Along with it, he destroys the promise of continuity of the soul, the promise of spiritual safety and divine justice. The world becomes peaceful - humans stop tormenting themselves in search of forgiveness as they realize there is no one to bestow it.
But the story doesn't quite end. The inertia of the narrative remains to some extent, as people look to familiar explanations for the lack of clearer answers even as the old framework has been upended. They still want answers, the empty spaces of existence year to be filled with gods. The old symbols remains powerful, even if inert - the way a Christian might deny the pagan gods, but still know and recognize the imagery of Prometheus.
The Other Side of the Dream changes. It has to exist, right? Something has to continue after death? But now that we know that there is nothing, the Other Side is but a sorrowful desert of infinite loneliness.
The truth is, humans still fear death. Humans still fear losing to the tide of meaninglessness and in a moment of desperation they call out to the symbols that offer them meaning. And thus the Miracle returns, reshaped by anxieties of a new age, by a more conscious terror of its arbitrary judgement and by an increased personification of it as a subjective being.

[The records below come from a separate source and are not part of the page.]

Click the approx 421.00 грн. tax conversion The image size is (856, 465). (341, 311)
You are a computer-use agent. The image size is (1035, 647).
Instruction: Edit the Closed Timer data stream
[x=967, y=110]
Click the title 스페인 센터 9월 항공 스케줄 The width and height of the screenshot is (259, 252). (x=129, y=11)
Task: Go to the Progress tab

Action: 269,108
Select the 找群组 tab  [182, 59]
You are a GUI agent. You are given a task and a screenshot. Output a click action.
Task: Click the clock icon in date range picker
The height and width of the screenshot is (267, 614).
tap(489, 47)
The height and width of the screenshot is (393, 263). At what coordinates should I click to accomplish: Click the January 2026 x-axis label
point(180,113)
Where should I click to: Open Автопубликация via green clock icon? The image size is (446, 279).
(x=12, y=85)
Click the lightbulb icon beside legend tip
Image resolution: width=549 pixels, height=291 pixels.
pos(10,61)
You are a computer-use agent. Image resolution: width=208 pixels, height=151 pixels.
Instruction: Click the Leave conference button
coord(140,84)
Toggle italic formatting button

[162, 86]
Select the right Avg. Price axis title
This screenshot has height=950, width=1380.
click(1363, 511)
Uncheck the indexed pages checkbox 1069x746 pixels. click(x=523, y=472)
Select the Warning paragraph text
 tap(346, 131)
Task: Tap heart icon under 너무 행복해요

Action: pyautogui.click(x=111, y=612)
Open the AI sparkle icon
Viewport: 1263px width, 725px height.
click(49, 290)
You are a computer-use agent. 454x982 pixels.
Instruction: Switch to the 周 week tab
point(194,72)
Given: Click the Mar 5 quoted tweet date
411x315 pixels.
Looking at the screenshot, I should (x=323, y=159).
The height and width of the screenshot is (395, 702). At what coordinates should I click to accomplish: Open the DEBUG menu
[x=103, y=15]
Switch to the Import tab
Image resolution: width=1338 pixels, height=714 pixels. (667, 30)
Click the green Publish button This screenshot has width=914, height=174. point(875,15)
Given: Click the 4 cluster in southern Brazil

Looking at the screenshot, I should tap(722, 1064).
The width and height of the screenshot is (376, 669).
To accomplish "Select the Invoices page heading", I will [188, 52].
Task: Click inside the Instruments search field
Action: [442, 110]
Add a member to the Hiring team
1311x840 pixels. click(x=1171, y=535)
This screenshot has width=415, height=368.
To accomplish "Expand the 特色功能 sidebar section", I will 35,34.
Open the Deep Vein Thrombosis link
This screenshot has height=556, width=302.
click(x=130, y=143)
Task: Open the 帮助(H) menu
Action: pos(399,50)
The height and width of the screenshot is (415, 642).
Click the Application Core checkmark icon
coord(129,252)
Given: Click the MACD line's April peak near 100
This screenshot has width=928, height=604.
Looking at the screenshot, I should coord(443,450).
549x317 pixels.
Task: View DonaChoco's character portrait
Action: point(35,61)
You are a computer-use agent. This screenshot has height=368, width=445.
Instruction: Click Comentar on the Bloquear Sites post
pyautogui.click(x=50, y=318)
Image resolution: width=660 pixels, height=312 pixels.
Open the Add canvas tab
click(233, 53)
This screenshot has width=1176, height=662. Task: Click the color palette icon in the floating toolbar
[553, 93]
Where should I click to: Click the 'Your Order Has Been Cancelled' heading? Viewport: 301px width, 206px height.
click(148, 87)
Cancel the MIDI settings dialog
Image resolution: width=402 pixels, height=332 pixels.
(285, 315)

Its return inevitably brings the Penitent One back too. As the narrative of penance before judgemental divinity is reestablished, so is he ressurected.
But it is this subjectification, this personalization of the divine that allows the Penitent One to confront it even more directly - and to show it, to persuade it that is all for naught. That there is no reason and no meaning to this suffering, and instead of making up idols to fill the void of answers we can find in this disappointment a certain relief.
The world doesn't care about us. It doesn't want to save us or hurt us. But ~we~ care about each other. We create the narrative of our lives and we can improve our world and the lives of others. And in exiting the comfortable but stagnant cyclicality of myth we might move through history into a better future that is shaped by our hands, desires and unrestrained imagination.
There may not be a supernatural actor to catch us when we die, but in being kind and caring we may leave ripples that outlive us and allow us a semblance of immortality through personal remembrance. To that eternal peaceful rest the Penitent One is ascended as thousands of spectators ~want~ such a narrative resolution for someone who've done so much good and genuinely believe in its narrative possibility. The framework of their worldview has changed since the first game. A new kind of humanism that developed out of the Penitent One's actions in the past suggests that a human is not a putrid sack of sin that should not hope but must always strive for divine forgiveness, but a person that has innate worth and inherently deserves kindess. This idea has been challenged by the resurgence of the Miracle and protected by the Penitent One.
There is little power a human has in the narrative of life, but it is still power. And giving up this narrative power en masse to invisible inhuman actors for the promise of meaning can create powerful, cruel gods - whether in the sky, in the market, in historical materialism, or in countless other conceptual spaces in-between.
The Miracle shall always be with us. The process by which supernatural constructs-arbiters of meaning are born from fear of death and hope for justice is an inevitable reality and an everpresent human temptation. But perhaps reflecting on how their power derives from our own can help us negotiate with them better, and perhaps to craft narratives for our lives that are kinder to us and to those around us.